One of the features of ASLE conferences most beloved by attendees is the choice of activities slotted in to highlight the environmental features of the host region. My Friday afternoon pick was a tour of the Bloomington Community Orchard. The 44-variety organic orchard was planted last October, so it will be a couple of years before it’s bearing fruit (although there are berry bushes which will keep volunteers interested until then, perhaps).
It’s administered by a volunteer board and has received grants already from Toms of Maine and Edys Ice Cream. Our guide, board member Ross Gay, said the grants were helpful as they gave the orchard focus through its beginnings, since the requirements – to carry out educational projects and the like – had to be satisfied within a strict time period.

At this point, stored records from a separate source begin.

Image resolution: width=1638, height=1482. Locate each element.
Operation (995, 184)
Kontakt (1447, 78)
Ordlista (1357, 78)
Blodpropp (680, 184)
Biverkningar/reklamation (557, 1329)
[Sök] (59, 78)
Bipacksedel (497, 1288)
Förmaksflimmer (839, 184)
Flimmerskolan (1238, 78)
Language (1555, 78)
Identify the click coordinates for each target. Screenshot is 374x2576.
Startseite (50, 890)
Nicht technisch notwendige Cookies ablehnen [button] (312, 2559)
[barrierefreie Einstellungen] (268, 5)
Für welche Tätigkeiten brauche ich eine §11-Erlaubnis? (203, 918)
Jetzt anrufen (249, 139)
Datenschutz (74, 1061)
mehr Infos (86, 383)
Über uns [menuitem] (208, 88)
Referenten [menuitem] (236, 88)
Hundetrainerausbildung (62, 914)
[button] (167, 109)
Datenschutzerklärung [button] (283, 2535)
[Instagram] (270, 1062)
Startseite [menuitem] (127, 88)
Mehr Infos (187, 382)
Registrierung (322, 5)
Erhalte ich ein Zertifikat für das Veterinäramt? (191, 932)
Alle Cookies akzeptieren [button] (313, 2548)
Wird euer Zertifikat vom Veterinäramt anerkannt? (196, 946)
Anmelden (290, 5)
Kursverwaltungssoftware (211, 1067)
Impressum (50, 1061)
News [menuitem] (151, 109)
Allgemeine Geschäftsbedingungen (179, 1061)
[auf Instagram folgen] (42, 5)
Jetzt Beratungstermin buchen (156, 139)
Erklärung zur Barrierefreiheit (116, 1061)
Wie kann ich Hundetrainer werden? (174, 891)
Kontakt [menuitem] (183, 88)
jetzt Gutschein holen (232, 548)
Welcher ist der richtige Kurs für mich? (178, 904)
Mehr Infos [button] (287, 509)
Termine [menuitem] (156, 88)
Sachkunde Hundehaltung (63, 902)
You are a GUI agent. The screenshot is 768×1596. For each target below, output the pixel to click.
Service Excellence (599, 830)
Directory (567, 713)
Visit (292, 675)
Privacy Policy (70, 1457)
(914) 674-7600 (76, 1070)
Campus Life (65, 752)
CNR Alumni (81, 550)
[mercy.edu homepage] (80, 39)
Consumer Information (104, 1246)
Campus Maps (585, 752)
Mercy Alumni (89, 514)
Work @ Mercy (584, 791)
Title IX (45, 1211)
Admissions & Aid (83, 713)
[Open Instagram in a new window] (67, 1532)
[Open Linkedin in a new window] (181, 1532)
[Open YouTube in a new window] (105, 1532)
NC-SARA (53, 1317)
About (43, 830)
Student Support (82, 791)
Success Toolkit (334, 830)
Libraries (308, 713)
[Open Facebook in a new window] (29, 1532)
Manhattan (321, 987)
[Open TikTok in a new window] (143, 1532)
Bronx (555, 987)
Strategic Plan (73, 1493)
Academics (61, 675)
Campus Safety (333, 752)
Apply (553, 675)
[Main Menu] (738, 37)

Situated at one end of land that was a former pig farm, the orchard is ringed by deer fencing and punctuated with handmade gates and posts of local locust wood.
They try to use local materials wherever possible: the paths are made from local limestone which, compacted for use, are firm and even enough for wheelchair access. The garden shed was built with reclaimed wood, recycled materials and volunteer labour; the compost included donated leavings from a local brewery (until the eau de organic matter put a halt to that ingredient).
Though water – and nutrients – are being carefully nurtured in the soil (groundcovers like rye and buckwheat are planted, and levelled with sickles), water will be an issue to be faced in the future because the cost of extending the water pipes is prohibitive for a nonprofit. So there are plans for a cistern and water harvesting in the works; meanwhile, in keeping with the permaculture principles being used in its design, the orchard boasts this swale which holds water along the contour of the orchard.
Efficient use of resources means improvising and using sustainable gardening methods. Permaculturalists love comfrey as a dynamic accumulator, its use as a green manure, and its size which keeps down weeds, so it’s been planted around all the trees. The bagged decorations are actually weights intended to train the tree limbs into a horizontal or downward growth; and most of the trunks are protected with wrapping (rabbits and other rodents would be the chief culprits here, I suppose, as the fencing should keep the deer out).
We had time to have a nose round the nearby community gardens as well, where a few people were pottering around on a Friday afternoon. Things were looking pretty healthy, despite a lot of Japanese beetles sunning themselves on corn leaves; a reminder that community includes shared pests… like this potato beetle in its striped pyjamas.